INSTRUCTIONS TO FOLLOW:
Shift every coordinate in the answers by 21, then write out the lines again with their requests. Begin at the line that has "950x522 pixels. Task: Click" and stop after the line that has "coord(226,515)", leaving the pictures out.

AVAILABLE DATA:
——————————

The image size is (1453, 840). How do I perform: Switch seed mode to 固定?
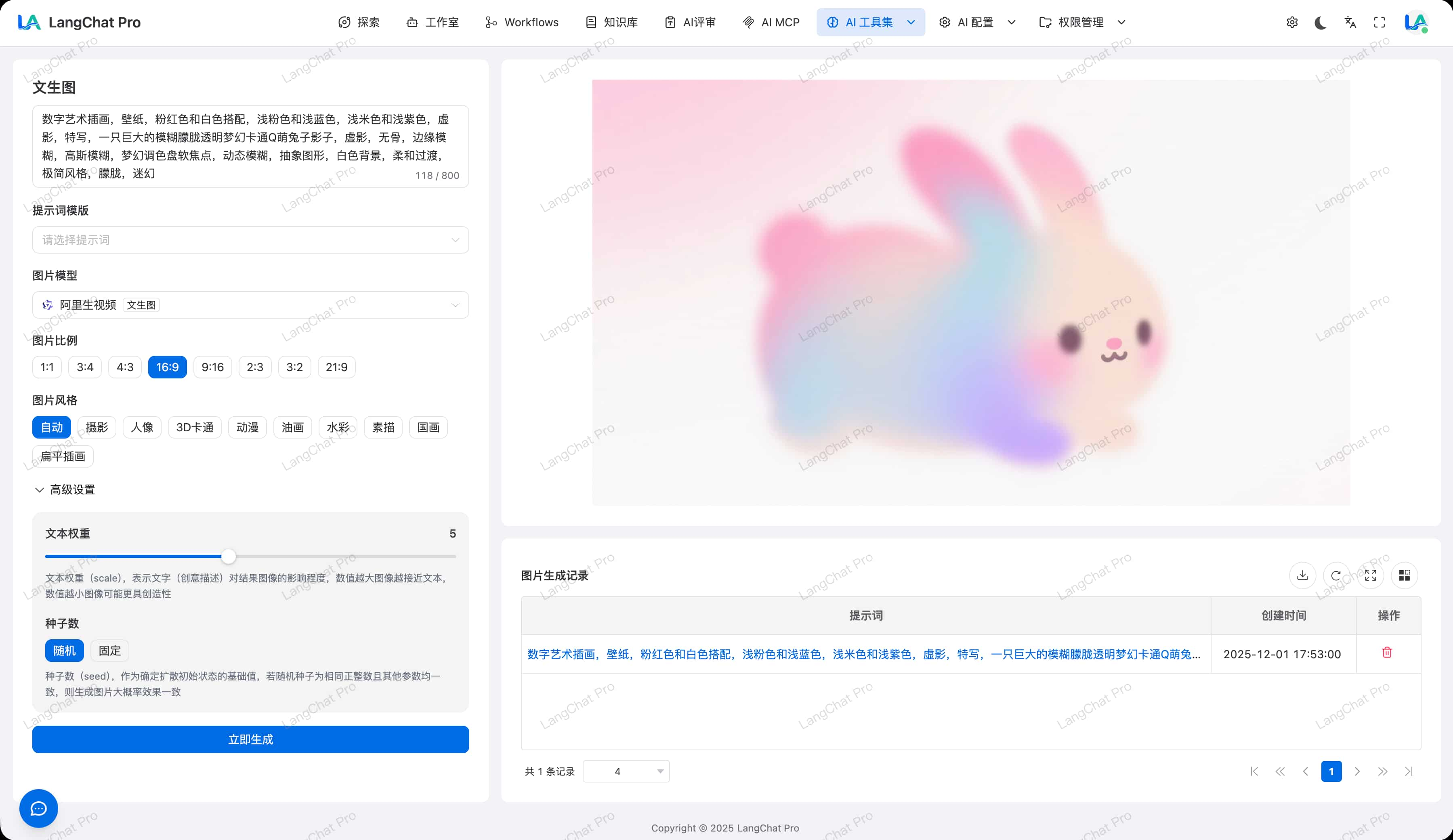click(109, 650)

——————————

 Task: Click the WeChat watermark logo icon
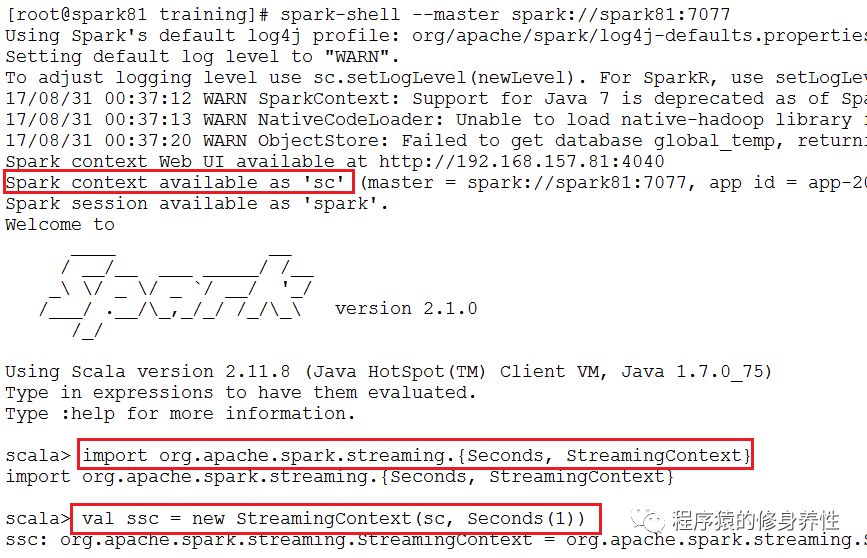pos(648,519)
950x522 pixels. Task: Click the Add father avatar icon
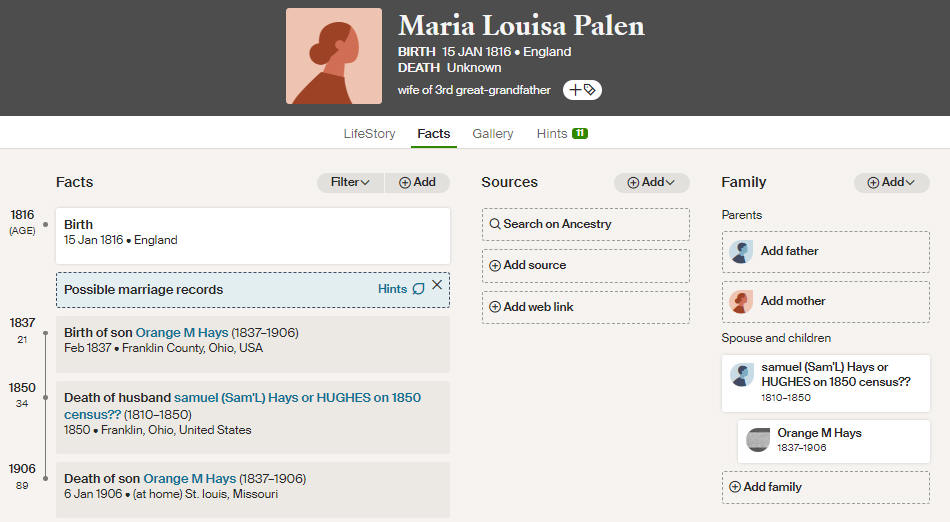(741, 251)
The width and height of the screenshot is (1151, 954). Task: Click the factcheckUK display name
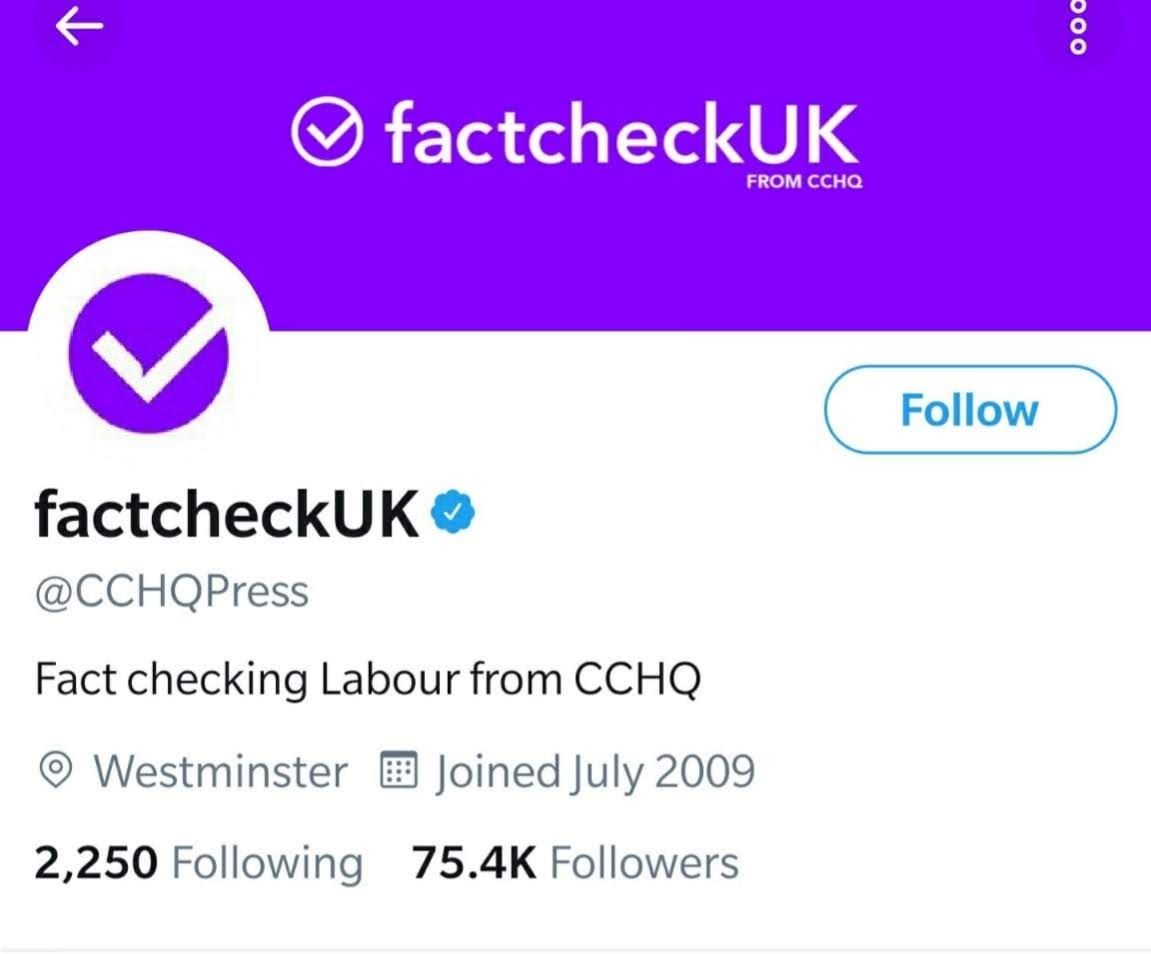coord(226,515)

——————————

CORRECT RESPONSE:
950x522 pixels. Task: Click the Add father avatar icon
(762, 272)
The width and height of the screenshot is (1151, 954). Task: Click the factcheckUK display name
coord(247,536)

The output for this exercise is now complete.